▶ Stored data entries
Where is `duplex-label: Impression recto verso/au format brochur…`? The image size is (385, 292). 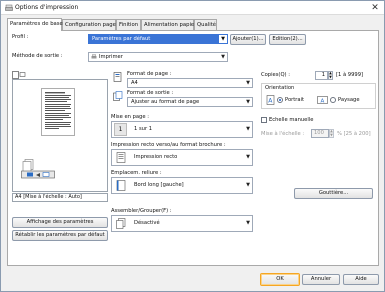 duplex-label: Impression recto verso/au format brochur… is located at coordinates (168, 145).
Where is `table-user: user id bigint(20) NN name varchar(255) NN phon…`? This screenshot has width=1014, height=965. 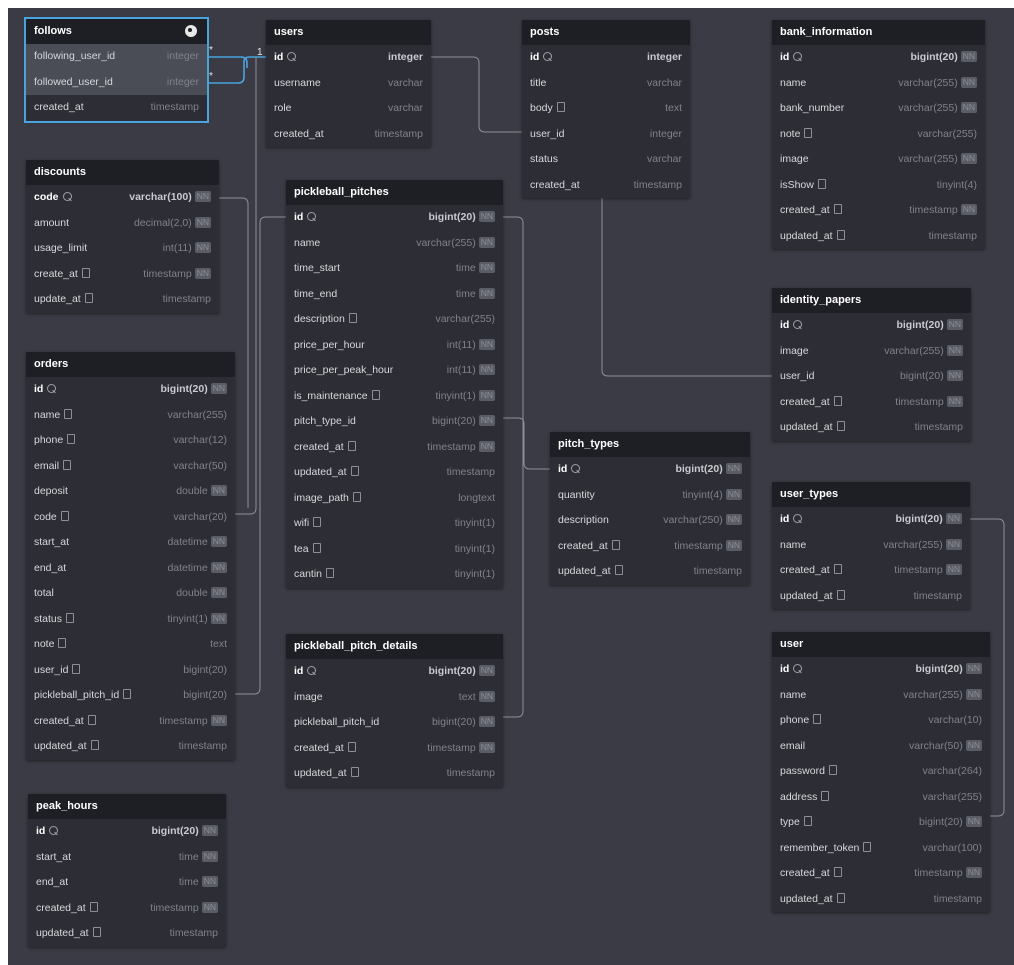
table-user: user id bigint(20) NN name varchar(255) NN phon… is located at coordinates (881, 772).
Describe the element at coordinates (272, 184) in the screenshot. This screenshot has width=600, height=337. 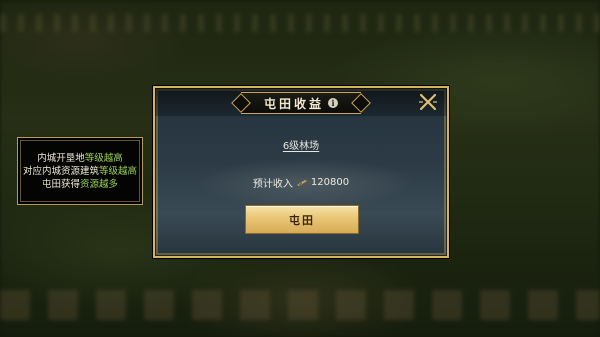
I see `income-label: 预计收入` at that location.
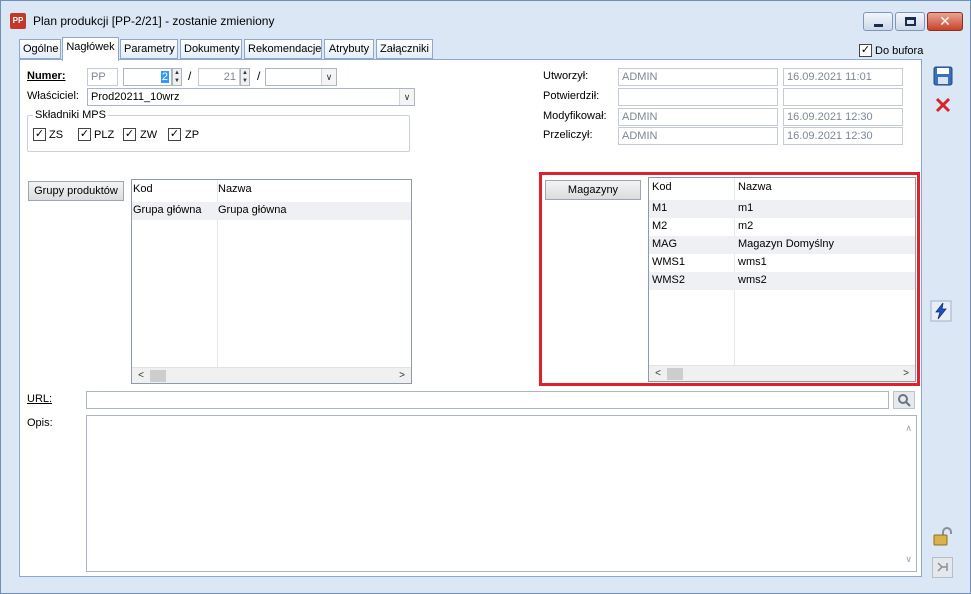 The height and width of the screenshot is (594, 971). I want to click on do-bufora-checkbox: ✓, so click(866, 50).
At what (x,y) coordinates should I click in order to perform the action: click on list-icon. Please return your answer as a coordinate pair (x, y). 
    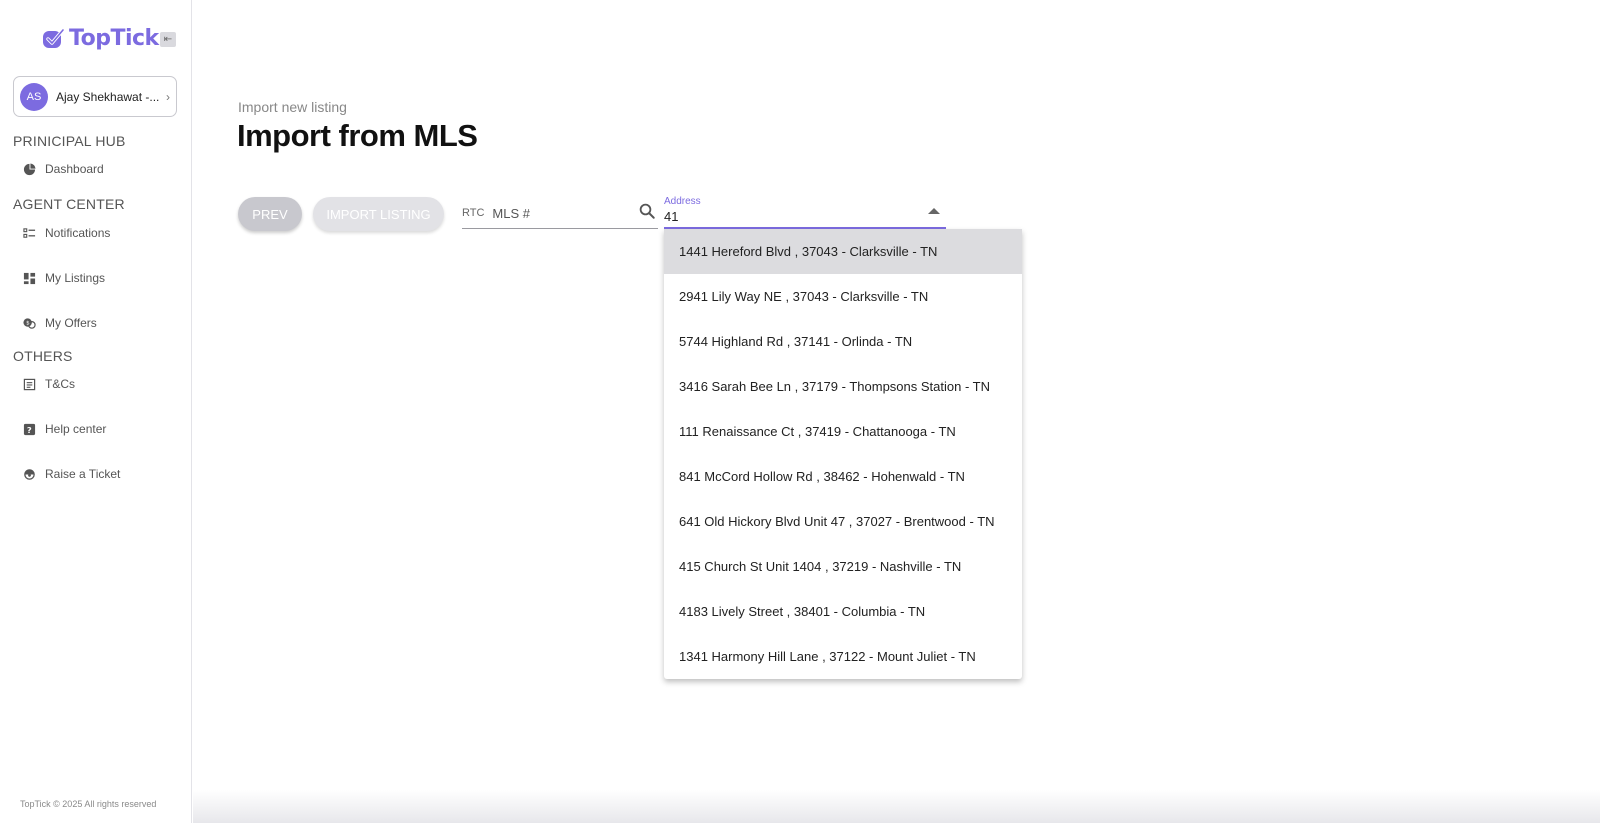
    Looking at the image, I should click on (30, 232).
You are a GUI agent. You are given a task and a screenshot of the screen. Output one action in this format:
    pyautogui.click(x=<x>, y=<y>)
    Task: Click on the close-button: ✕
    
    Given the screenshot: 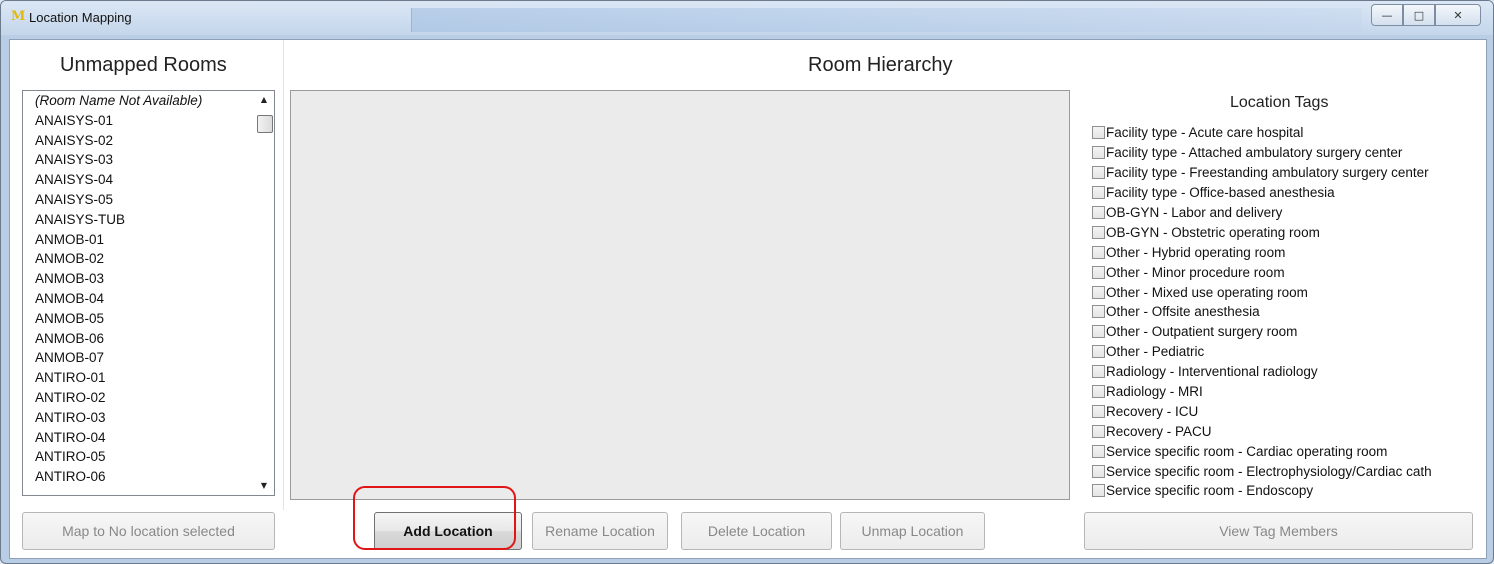 What is the action you would take?
    pyautogui.click(x=1458, y=15)
    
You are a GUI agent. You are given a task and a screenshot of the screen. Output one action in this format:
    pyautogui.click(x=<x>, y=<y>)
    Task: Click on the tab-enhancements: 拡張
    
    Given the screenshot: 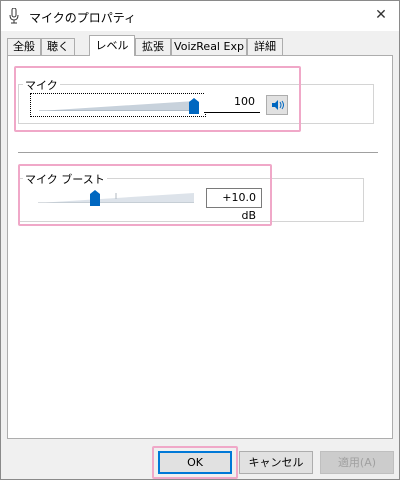 What is the action you would take?
    pyautogui.click(x=153, y=47)
    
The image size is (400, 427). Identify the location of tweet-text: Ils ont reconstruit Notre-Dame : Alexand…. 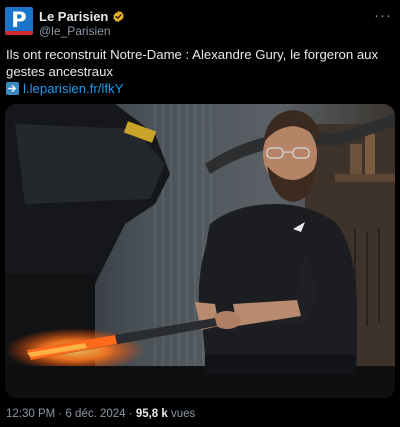
(192, 63).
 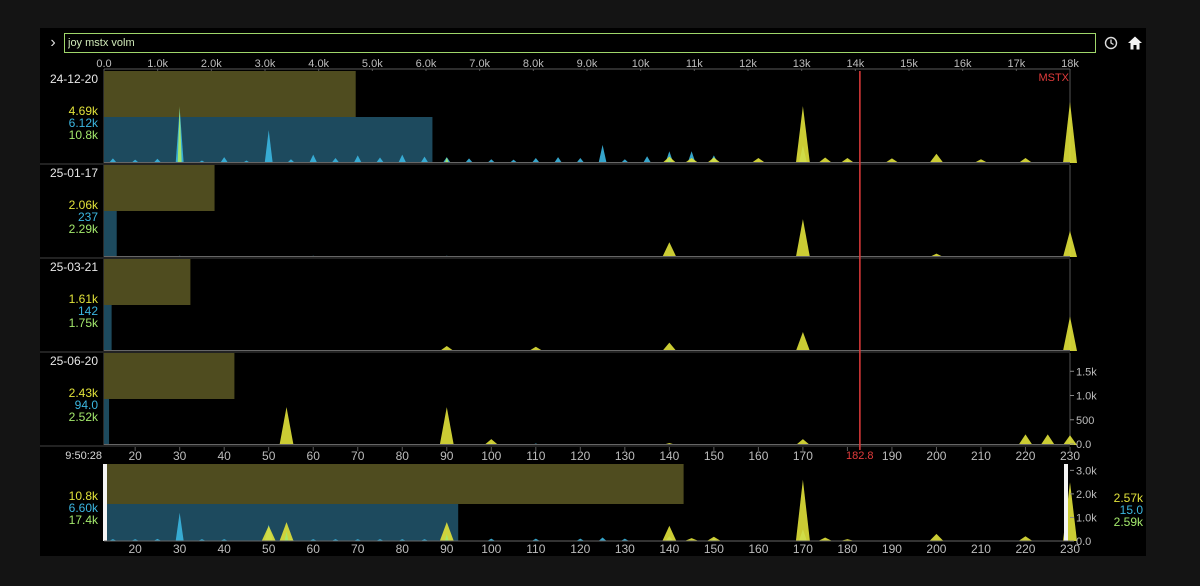 What do you see at coordinates (135, 549) in the screenshot?
I see `summary-strike-label: 20` at bounding box center [135, 549].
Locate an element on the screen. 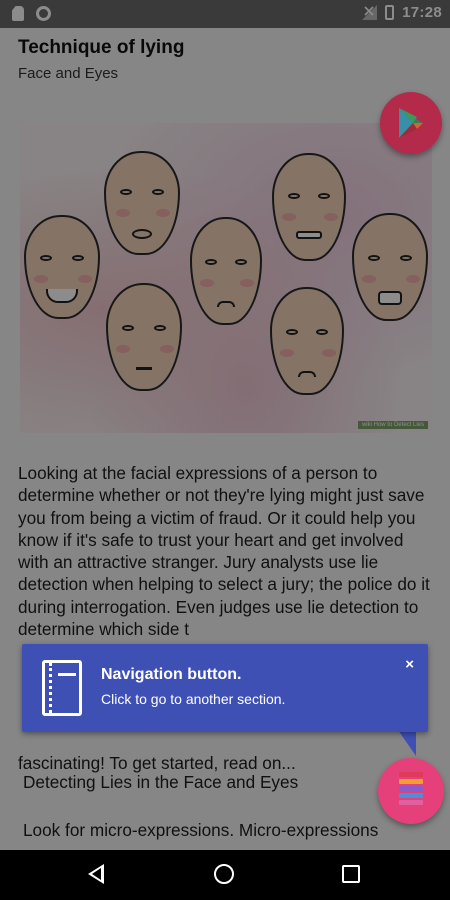 Image resolution: width=450 pixels, height=900 pixels. play-store-button is located at coordinates (411, 123).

▶ What needs to be done
In the listing, transcribe everything from the line containing "At what (x,y)" down to the line containing "Looking at the", leaving the picture out of your answer.

▶ The completed task
At what (x,y) coordinates should I click in order to perform the action: click on list-icon. Please return your answer as a coordinate pair (x, y). 
    Looking at the image, I should click on (30, 232).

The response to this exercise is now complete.